* Problem to work on
Only one span of the listing below should come back. It runs from the line with "Documentos Digitales (139, 2145)" through the line with "Inicio (27, 2566)", and each of its lines must be reproduced exactly.

*** Material provided Section Begins ***

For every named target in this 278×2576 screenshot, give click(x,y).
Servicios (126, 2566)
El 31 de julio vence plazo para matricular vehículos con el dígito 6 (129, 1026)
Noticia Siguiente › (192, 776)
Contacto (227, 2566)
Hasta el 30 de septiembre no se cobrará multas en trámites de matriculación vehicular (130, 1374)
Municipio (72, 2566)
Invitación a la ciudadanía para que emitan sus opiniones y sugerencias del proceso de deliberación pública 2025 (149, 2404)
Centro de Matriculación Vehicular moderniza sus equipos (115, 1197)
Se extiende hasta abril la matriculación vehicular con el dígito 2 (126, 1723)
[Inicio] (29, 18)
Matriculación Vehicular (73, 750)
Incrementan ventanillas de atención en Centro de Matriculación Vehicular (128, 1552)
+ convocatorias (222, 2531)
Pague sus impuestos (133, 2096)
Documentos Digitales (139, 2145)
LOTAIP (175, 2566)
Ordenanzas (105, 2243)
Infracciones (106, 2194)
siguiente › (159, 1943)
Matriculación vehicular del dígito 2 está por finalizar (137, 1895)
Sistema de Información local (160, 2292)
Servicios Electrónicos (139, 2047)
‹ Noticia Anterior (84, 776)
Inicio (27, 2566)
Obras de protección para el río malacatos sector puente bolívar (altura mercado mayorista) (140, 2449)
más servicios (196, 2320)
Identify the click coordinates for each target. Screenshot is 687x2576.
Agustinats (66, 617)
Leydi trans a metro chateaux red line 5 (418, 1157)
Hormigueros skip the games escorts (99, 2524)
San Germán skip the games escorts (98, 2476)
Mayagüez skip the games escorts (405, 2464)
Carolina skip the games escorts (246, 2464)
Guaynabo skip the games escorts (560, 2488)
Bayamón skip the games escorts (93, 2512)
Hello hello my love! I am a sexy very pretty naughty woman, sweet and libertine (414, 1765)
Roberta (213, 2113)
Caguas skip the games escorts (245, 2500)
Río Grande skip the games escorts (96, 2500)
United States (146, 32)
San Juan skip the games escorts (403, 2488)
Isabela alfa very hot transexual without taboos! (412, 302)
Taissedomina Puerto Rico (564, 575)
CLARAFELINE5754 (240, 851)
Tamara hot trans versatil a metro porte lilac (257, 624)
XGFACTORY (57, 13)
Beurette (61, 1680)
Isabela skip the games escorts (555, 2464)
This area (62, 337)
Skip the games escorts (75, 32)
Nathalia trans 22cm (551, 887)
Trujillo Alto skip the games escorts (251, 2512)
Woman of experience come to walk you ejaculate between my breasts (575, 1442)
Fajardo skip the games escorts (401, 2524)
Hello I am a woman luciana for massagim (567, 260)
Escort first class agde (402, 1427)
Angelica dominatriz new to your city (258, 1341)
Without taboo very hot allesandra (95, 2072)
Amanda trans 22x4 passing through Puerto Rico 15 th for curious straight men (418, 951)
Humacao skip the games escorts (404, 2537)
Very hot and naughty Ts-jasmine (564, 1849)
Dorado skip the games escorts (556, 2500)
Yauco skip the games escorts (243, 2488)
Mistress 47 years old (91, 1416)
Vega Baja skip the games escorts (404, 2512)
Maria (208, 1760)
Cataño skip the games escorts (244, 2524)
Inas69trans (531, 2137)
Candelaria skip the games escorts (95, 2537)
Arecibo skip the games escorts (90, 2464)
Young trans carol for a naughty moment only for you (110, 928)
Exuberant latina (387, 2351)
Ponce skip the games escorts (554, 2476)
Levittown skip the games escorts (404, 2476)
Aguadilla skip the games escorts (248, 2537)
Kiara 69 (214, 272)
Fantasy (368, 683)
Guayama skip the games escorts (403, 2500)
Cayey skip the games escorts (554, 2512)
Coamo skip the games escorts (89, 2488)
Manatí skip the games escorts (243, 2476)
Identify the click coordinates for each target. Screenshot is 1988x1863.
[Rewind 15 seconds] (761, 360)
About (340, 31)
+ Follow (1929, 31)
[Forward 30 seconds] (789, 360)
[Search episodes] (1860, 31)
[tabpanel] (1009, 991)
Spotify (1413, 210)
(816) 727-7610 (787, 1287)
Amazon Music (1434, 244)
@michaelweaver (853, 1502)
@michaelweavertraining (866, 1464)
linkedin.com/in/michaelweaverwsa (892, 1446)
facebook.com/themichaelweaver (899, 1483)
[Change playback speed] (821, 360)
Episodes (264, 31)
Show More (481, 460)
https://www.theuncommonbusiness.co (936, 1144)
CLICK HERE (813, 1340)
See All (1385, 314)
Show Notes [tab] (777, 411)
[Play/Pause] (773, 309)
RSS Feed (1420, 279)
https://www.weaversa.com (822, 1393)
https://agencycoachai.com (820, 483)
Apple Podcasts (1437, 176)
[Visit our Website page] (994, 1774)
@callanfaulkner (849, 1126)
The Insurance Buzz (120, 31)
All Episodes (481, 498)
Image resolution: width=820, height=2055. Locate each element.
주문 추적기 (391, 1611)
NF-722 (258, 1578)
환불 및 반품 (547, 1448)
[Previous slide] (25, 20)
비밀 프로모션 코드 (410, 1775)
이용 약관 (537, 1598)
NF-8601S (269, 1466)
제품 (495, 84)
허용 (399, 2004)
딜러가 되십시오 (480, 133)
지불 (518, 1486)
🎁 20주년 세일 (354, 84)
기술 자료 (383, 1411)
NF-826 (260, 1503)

*** Material provided Section Ends ***

* Exercise solution
Documentos Digitales (139, 2145)
LOTAIP (175, 2566)
Ordenanzas (105, 2243)
Infracciones (106, 2194)
siguiente › (159, 1943)
Matriculación vehicular del dígito 2 está por finalizar (137, 1895)
Sistema de Información local (160, 2292)
Servicios Electrónicos (139, 2047)
‹ Noticia Anterior (84, 776)
Inicio (27, 2566)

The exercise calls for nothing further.